Mulheres e homens que amam o chamado de Deus de compartilhar o amor de Jesus
com pessoas sedentas por uma razão de viver. Mulheres e homens que não querem ser escândalo,
mas luz. Pessoas que veem e respeitem os outros como semelhantes que são, pois “Deus amou o
mundo...”, e não somente a igreja, “... de tal maneira que Ele enviou
seu filho unigênito para que todo aquele que nEle crê não pereça, mas tenha a vida eterna.” (João 3,16) O tempo chegou onde a Igreja precisa parar
para refletir e corrigir seu curso. É tempo de deixarmos os holofotes de lado e
esperarmos pela luz verdadeira. É tempo de irmos atrás das ovelhas feridas. É
tempo de pararmos de glorificar o nosso próprio nome e honrar o nome de Deus ao
demonstrarmos o amor dELE por um mundo tão cheio de contradições, como as nossas
próprias vidas, mas ainda assim eternamente amado.
Por favor, compartilhe esse texto.
Graça e paz querido irmão!
ResponderExcluirDiscordo quando você diz: "a função principal da igreja não é educar as pessoas, mas sim amar". Na verdade o que podemos entender pelas Escrituras é que a missão principal e última da igreja é a glória de Deus não é verdade?

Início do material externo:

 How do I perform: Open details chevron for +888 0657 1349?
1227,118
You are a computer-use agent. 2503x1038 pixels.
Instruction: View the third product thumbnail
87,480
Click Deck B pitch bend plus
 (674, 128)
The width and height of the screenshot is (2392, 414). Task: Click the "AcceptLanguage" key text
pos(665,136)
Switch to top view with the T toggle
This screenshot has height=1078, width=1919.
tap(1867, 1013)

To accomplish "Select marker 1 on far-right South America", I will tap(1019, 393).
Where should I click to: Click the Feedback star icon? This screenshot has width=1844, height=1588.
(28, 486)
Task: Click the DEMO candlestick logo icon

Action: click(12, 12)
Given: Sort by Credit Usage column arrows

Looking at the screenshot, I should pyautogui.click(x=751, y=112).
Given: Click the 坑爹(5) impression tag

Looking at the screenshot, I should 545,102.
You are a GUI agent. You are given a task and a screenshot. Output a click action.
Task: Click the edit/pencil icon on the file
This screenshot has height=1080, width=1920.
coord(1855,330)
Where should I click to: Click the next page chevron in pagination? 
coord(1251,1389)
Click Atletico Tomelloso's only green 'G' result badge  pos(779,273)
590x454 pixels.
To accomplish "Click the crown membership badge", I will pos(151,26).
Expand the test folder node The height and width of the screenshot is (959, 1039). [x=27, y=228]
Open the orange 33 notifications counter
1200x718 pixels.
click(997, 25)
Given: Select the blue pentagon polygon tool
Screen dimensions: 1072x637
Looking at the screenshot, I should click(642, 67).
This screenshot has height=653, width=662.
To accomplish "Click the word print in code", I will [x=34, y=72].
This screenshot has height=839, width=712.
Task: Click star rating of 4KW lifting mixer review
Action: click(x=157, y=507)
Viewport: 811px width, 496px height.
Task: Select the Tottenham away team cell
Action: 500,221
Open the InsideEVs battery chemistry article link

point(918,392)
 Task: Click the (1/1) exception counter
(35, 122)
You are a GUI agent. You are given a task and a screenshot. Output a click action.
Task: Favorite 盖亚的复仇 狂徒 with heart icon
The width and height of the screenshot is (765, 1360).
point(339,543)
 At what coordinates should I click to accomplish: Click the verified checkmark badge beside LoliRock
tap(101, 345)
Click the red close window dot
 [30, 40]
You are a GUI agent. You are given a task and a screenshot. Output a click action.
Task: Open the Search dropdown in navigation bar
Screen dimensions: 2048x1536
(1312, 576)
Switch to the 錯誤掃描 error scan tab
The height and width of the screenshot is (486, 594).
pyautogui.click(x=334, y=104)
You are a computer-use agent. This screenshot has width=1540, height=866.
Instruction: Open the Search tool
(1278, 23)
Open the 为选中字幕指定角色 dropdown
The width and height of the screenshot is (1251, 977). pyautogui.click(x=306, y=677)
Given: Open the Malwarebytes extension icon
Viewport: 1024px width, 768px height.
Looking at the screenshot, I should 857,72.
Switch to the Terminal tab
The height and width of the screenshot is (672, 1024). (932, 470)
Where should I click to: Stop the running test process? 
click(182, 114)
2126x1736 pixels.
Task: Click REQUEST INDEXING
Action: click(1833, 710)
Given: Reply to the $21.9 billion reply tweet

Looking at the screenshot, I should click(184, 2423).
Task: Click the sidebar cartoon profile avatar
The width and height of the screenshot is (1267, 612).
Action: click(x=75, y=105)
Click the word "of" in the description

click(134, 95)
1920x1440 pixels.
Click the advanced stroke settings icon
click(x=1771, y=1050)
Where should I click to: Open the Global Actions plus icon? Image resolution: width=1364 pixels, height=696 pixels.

Querido Anderson, obrigado pelo seu comentário. Concordo com você no que diz respeito a glória de Deus. O ponto é o que significa isso na prática? Alcancar a glória de Deus é algo abstrato. Traduzindo isso para prática e no contexto bíblico seria viver de tal maneira que Deus seja não somente reconhecido nos nossos atos, mas refletido na nossa vida. Isso tudo seria impossível sem o amor nas suas duas direcoes ou melhor três! Se recebemos esse amor e reconhecemos o quão fomos perdoados passando a nos amar, somos ou devemos então sermos livres para amar o próximo e amarmos a Deus. Só assim e pela Graça podemos como Igreja buscar a glória de Deus. Graça e paz, Maurício.